Other attempts to address MAP sensor degradation or offset include comparing outputs of additional engine pressure sensors to MAP sensor readings. One example approach is shown by Yu et al. in U.S. Pat. No. 7,171,301. Therein, a plurality of samples obtained from a MAP sensor is compared to a plurality of samples from a mass air flow (MAF) sensor. An offset of the MAP sensor is determined based on this comparison.
However, the inventors herein have recognized potential issues with such systems. As one example, in some engine, the MAP sensor may be the only available pressure sensor. Thus, comparing MAP sensor readings to a MAF sensor or any other pressure sensor may not be possible.
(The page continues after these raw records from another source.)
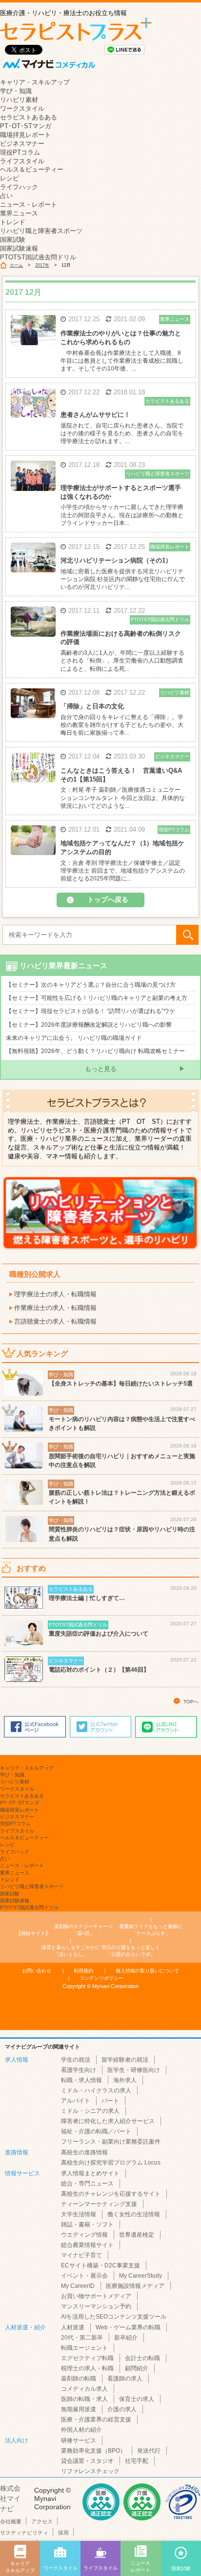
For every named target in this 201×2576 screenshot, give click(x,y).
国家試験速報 (19, 248)
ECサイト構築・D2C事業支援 (100, 2265)
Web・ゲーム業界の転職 (128, 2327)
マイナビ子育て (81, 2255)
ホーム (16, 265)
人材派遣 (72, 2327)
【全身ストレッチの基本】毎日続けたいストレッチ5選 (121, 1383)
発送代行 (149, 2450)
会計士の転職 (142, 2358)
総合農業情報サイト (87, 2245)
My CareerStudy (140, 2275)
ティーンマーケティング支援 (99, 2204)
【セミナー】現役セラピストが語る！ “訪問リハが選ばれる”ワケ (90, 1011)
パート (110, 2100)
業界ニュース (19, 213)
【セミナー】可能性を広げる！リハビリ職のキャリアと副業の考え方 (96, 998)
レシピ (9, 178)
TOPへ (191, 1701)
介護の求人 (122, 2409)
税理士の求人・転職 (87, 2368)
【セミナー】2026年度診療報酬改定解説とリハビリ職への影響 (89, 1025)
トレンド (12, 222)
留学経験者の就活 (124, 2059)
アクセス (42, 2521)
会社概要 (10, 2521)
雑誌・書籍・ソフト (87, 2224)
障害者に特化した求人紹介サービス (108, 2121)
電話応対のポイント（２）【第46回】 (99, 1669)
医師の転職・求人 (84, 2399)
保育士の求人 (136, 2399)
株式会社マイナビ (10, 2498)
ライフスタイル (22, 161)
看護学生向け (78, 2070)
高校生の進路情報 (84, 2152)
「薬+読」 (84, 1930)
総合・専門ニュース (87, 2183)
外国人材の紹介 (81, 2429)
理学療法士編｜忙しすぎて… (87, 1598)
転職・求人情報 (81, 2080)
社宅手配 (136, 2461)
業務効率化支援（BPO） (93, 2450)
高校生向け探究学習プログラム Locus (111, 2162)
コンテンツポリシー (101, 1978)
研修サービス (78, 2440)
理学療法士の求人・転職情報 (55, 1294)
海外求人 (125, 2080)
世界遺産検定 (136, 2234)
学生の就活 (75, 2059)
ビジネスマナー (22, 143)
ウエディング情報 (84, 2234)
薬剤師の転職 (78, 2378)
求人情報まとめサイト (90, 2173)
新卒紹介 (126, 2337)
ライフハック (19, 187)
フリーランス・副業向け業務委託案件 (111, 2141)
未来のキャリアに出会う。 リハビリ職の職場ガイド (74, 1038)
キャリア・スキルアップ (35, 82)
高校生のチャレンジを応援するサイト (111, 2193)
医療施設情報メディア (135, 2286)
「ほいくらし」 (70, 1951)
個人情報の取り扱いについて (147, 1970)
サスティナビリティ (24, 2533)
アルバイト (75, 2100)
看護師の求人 (124, 2378)
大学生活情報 (78, 2214)
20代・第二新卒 (82, 2337)
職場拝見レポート (25, 134)
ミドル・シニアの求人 (90, 2111)
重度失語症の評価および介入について (98, 1633)
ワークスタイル (22, 108)
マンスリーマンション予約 (96, 2306)
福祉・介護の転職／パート (96, 2131)
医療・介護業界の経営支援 (96, 2419)
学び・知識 (16, 91)
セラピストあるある (28, 117)
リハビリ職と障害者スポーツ (41, 230)
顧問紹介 (136, 2368)
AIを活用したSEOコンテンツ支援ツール (113, 2316)
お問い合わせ (36, 1970)
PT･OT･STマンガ (25, 126)
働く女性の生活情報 (133, 2214)
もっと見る (101, 1069)
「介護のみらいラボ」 (130, 1951)
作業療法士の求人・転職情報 (55, 1307)
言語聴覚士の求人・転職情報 (55, 1321)
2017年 (42, 265)
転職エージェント (84, 2347)
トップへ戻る (107, 899)
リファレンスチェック (90, 2471)
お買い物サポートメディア (96, 2296)
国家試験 (12, 239)
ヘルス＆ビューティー (31, 169)
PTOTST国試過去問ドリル (38, 257)
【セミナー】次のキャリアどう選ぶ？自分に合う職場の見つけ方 (91, 985)
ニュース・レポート (28, 204)
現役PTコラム (20, 152)
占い (6, 195)
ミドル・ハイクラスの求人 (96, 2090)
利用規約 (83, 1970)
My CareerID (78, 2286)
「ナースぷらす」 (152, 1930)
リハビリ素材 (19, 99)
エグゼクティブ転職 (87, 2358)
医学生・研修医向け (133, 2070)
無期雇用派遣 (78, 2409)
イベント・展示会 (84, 2275)
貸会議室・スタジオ (87, 2461)
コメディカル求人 (84, 2388)
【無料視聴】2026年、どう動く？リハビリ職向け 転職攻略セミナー (95, 1051)
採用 (63, 2533)
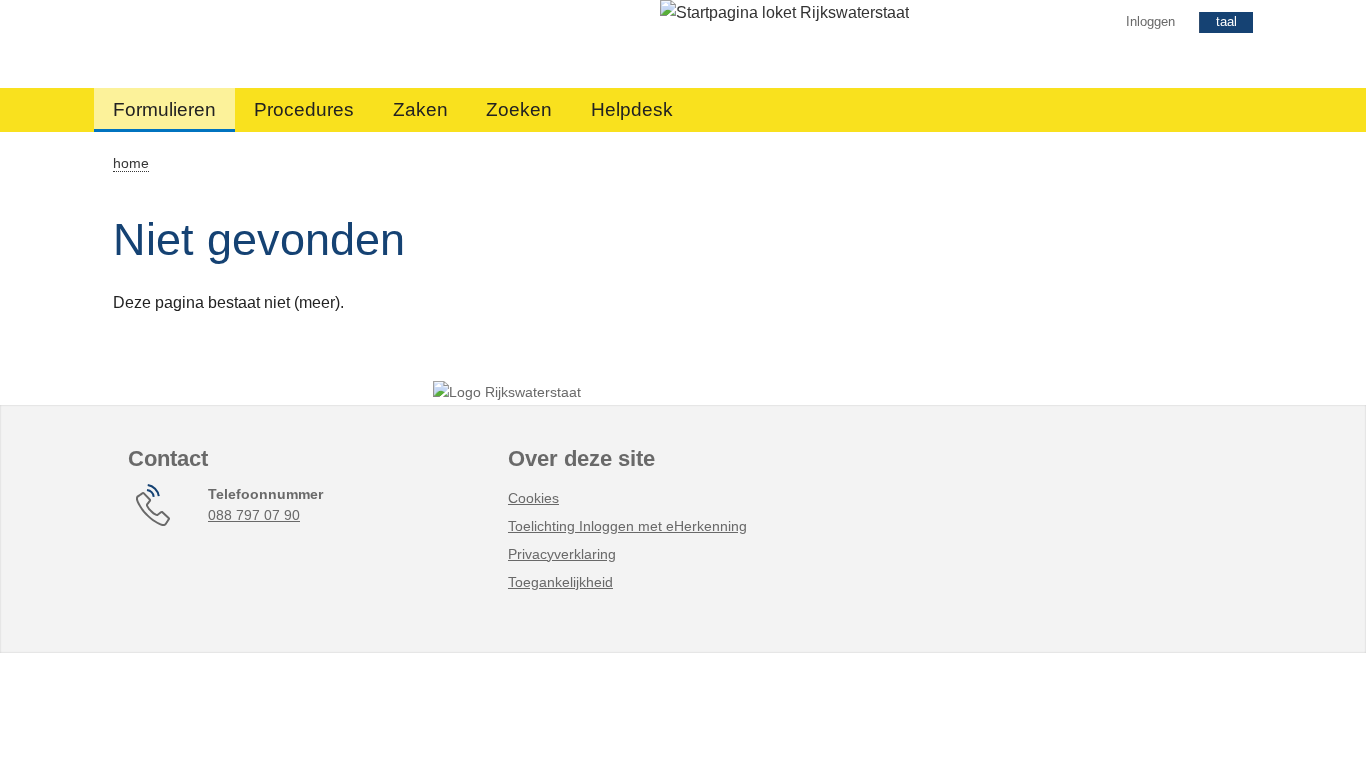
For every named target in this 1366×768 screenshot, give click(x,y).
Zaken (420, 109)
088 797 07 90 (254, 515)
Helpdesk (632, 109)
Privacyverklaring (562, 554)
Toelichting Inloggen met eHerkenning (627, 526)
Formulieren (164, 109)
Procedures (304, 109)
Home (131, 163)
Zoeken (519, 109)
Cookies (533, 498)
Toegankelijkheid (560, 582)
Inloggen (1150, 21)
In one example, the issues described above may be addressed by a method for indicating degradation of a manifold pressure sensor based on a sensor offset, the sensor offset based on a manifold pressure measured at a first throttle angle, a barometric pressure at a second throttle angle, a reference manifold pressure at the first throttle angle and reference barometric pressure, and the reference barometric pressure. For example, a ratio of the barometric pressure (BP) at the second throttle angle and current altitude to the BP at a reference altitude (e.g., the reference BP) may be substantially the same as a ratio of manifold pressure (MAP) at the current altitude and first throttle angle (e.g., current MAP) to a MAP value calculated at the reference altitude (e.g., reference MAP). The reference BP may be based on a pre-determined BP at a reference altitude (e.g., BP at sea level). The BP at the second throttle angle may be based on an output of the manifold pressure sensor during one of engine operation at wide-open-throttle or engine key-on. Additionally, the reference MAP may be determined based on one or more of the current (e.g., first) throttle angle, the reference BP, engine speed, mass air flow, and/or cam position. As such, the reference MAP may be determined at the reference BP and first throttle angle. In one example, the first throttle angle may be smaller than the second throttle angle.
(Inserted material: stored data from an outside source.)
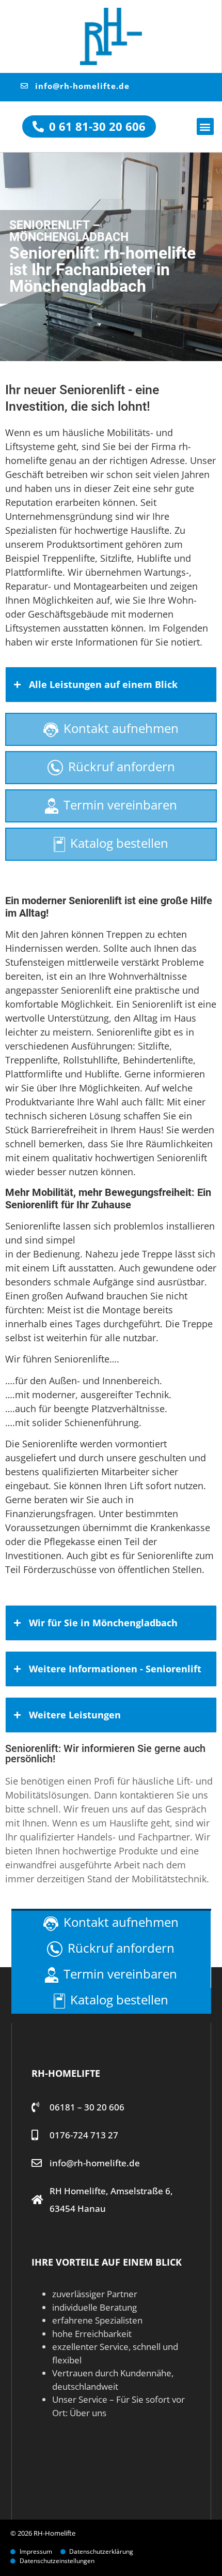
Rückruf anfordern (121, 766)
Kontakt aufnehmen (121, 728)
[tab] (111, 684)
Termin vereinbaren (120, 804)
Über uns (88, 2413)
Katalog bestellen (119, 842)
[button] (205, 126)
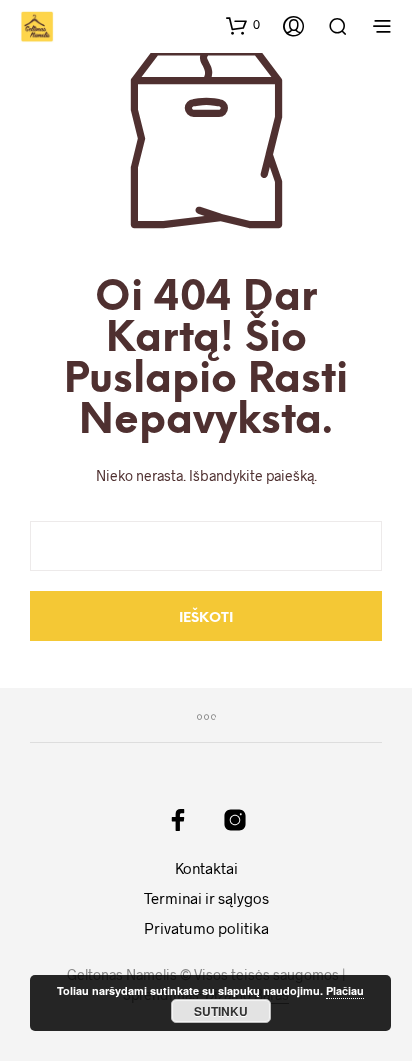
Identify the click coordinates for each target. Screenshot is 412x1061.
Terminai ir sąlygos (206, 898)
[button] (243, 25)
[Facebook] (178, 820)
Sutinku (221, 1011)
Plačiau (345, 990)
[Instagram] (235, 820)
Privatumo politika (206, 928)
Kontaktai (206, 868)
Indicating degradation of the MAP sensor may include indicating degradation when the sensor offset is greater than an offset threshold. Further, an output of the MAP sensor may be adjusted by the determined sensor offset. Subsequently, an engine controller may adjust engine operation based on the adjusted MAP sensor output. As a result, MAP values determined at the MAP sensor and adjusted by the sensor offset may be more accurate than unadjusted MAP outputs. This may result in more accurate engine control.
It should be understood that the summary above is provided to introduce in simplified form a selection of concepts that are further described in the detailed description. It is not meant to identify key or essential features of the claimed subject matter, the scope of which is defined uniquely by the claims that follow the detailed description. Furthermore, the claimed subject matter is not limited to implementations that solve any disadvantages noted above or in any part of this disclosure.